One lies in the fact that Keynes (like everybody else) was confused about what capital actually is. He hoped that low rates would cause “an increase in the volume of capital until it ceases to be scarce, so that the functionless investor will no longer receive a bonus.” This fails to distinguish between two things. One is the availability of finance. The other is the existing capital stock – both physical and intangible – of existing companies. Even if finance were to be super-abundant, the latter would remain scarce. Even if you or I had the finance, we could not replicate Microsoft or Apple because we could not emulate their brand power, organisational capital and patents. In this important sense, capital remains scarce.

And such scarcity should get an above-average reward. We’d therefore expect companies with monopoly power to continue to make decent returns on capital.

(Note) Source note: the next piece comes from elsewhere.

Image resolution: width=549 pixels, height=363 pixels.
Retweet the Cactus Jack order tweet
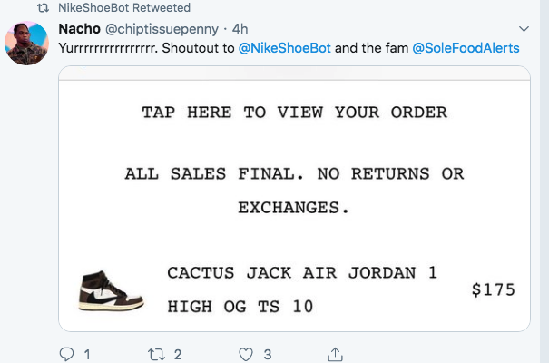[x=155, y=354]
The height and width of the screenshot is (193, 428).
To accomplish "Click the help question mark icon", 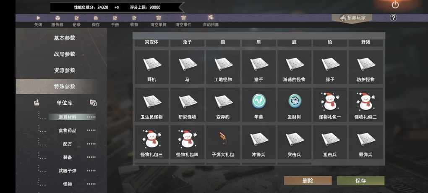I will [393, 18].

It does not automatically follow that today’s shareholders will share in this bonanza; with valuations on many monopoly-type stocks high, future profits might now be more than fully priced in. Even so, Keynes was wrong: zero interest rates do not mean an end to all economic rents, in the sense of rewards for owning scarce assets.

And there are lots of these, as Uppsala University’s Brett Christophers points out. Land, intellectual property, utility networks and access to government are all scarce assets that generate rents for their owners. Rentier capitalism, says Professor Christophers, is thriving.

Even those of us without privileged access to such assets, however, have reasons to hope that prolonged zero rates won’t be so bad. This isn’t just because cheap money can fuel speculative bubbles: the problem with these is that bubbles burst.

Instead, there are better reasons for optimism. To see them. consider why rates are so low.

It’s not because central banks have cut them to “artificially” low levels. If this were the case we’d expect to see booming capital spending and rising inflation – the usual effects of too-loose monetary policy. But even before the pandemic these effects were absent: in both the US and UK, inflation and capital spending were low and flat-lining.

Instead, there are other reasons for low rates.

One, proposed by Ricardo Caballero and the late Emmanuel Farhi, is that there has been a worldwide shortage of safe assets. Savers in the middle east and Asia seeking a safe home for their money have flocked into western bonds.

Another, suggested by Joseph Kopecky and Alan Taylor, is that an ageing population has reduced interest rates and bond yields because older investors prefer bonds and annuities to equities.

Both these theories point to decent returns on equities. If savers want safer assets – be they older folk or global investors needing a safe haven – then by definition they are avoiding equities. Which means returns on these should be high for the braver investor. The counterpart to zero interest rates might therefore be a higher equity premium than normal.

Perhaps, therefore, we’ll not see the euthanasia of the rentier or investor.

Or will we? There’s another possible explanation for low interest rates. It’s that corporate profit rates have been trending downwards for years – and lower returns on physical assets should mean lower returns on financial ones too. Low aggregate profit rates are entirely consistent with a handful of monopolies doing well whilst the mass of ordinary firms struggle. It’s also consistent with two big facts about the US and UK economies – that productivity and capital spending were stagnating even before the pandemic.

If this is the case, then investors do indeed face tough times, as low interest rates are a symptom of a lack of profitable opportunities in the real economy. What investors have to fear, therefore, is not so much the possibility that Keynes was right, but that Marx and Ricardo were.